_Required action_: Which lines of the data contain the string "agent"? Show each of them.

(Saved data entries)
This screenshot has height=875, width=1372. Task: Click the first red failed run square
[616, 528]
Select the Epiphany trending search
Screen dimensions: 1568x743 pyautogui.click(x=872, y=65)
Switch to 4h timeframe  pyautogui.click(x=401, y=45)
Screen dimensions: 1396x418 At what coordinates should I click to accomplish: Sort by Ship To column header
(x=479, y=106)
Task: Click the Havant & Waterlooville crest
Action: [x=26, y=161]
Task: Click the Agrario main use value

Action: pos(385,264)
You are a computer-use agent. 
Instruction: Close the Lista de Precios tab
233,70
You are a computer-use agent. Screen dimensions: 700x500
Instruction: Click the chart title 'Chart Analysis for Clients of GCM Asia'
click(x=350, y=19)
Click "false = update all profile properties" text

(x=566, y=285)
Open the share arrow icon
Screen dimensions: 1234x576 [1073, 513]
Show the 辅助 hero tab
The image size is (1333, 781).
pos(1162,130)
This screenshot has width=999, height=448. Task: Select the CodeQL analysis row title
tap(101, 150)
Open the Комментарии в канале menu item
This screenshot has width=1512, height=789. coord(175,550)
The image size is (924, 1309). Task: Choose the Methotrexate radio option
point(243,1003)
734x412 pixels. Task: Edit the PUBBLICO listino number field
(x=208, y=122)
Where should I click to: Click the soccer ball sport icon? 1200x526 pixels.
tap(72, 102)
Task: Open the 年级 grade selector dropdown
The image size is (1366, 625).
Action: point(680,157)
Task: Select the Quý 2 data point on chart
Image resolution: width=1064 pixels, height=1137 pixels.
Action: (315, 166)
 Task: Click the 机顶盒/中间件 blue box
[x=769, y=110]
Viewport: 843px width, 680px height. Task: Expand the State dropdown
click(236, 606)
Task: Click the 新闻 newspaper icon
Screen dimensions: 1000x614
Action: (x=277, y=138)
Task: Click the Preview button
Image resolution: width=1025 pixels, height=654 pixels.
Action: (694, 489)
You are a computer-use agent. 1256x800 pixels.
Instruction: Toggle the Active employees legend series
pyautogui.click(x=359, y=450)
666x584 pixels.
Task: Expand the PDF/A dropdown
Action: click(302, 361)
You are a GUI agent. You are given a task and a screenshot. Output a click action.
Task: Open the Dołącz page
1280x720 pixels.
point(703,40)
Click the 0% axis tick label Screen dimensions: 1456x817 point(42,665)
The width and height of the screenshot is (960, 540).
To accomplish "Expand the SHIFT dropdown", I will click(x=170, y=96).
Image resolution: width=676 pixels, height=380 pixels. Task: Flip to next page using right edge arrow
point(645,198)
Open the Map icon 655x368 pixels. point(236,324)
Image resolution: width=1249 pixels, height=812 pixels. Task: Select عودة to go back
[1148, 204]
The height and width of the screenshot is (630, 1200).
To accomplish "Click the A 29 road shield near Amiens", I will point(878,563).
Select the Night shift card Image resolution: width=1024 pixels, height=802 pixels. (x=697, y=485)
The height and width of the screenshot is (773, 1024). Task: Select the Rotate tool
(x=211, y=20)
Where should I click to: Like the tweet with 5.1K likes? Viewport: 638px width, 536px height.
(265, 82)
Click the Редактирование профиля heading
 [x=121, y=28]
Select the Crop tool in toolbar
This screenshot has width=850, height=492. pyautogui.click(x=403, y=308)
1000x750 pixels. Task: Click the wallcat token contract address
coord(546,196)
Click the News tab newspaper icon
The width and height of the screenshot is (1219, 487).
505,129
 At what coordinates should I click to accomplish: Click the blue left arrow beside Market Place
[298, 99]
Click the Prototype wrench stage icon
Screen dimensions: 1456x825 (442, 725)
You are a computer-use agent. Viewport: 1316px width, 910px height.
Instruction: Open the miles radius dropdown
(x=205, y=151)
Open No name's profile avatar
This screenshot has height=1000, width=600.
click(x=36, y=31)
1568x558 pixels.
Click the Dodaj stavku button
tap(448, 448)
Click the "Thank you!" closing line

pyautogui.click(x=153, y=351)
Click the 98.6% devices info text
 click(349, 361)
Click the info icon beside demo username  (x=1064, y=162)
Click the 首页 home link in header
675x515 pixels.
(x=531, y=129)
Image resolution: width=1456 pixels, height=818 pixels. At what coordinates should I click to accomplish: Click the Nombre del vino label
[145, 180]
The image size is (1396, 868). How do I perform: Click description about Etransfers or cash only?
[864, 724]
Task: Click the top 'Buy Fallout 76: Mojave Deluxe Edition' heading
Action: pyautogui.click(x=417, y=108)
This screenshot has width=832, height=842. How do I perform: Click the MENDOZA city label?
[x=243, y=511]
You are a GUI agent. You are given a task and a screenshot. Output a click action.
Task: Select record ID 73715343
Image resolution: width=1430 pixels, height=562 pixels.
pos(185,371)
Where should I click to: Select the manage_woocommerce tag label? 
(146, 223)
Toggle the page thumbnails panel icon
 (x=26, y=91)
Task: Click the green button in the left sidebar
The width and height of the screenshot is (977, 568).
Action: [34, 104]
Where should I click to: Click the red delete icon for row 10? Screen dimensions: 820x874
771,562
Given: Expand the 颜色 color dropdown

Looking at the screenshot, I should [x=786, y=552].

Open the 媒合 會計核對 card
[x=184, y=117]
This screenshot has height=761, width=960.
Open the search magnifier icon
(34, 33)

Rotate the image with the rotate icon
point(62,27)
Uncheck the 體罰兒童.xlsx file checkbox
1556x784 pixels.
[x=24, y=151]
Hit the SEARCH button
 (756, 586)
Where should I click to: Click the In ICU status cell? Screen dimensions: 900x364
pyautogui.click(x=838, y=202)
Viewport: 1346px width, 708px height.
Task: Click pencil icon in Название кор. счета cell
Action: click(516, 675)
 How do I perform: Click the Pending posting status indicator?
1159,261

_Response to this task_:
You are a computer-use agent. 
You are a computer-use agent. Screen dimensions: 700x500
You are a computer-use agent. 1256x800 pixels.
You are a GUI agent. You are given a task and a screenshot. Output a click action.
You are a computer-use agent. Viewport: 1316px width, 910px height.
You are a GUI agent. You are given a task and a screenshot. Output a click action.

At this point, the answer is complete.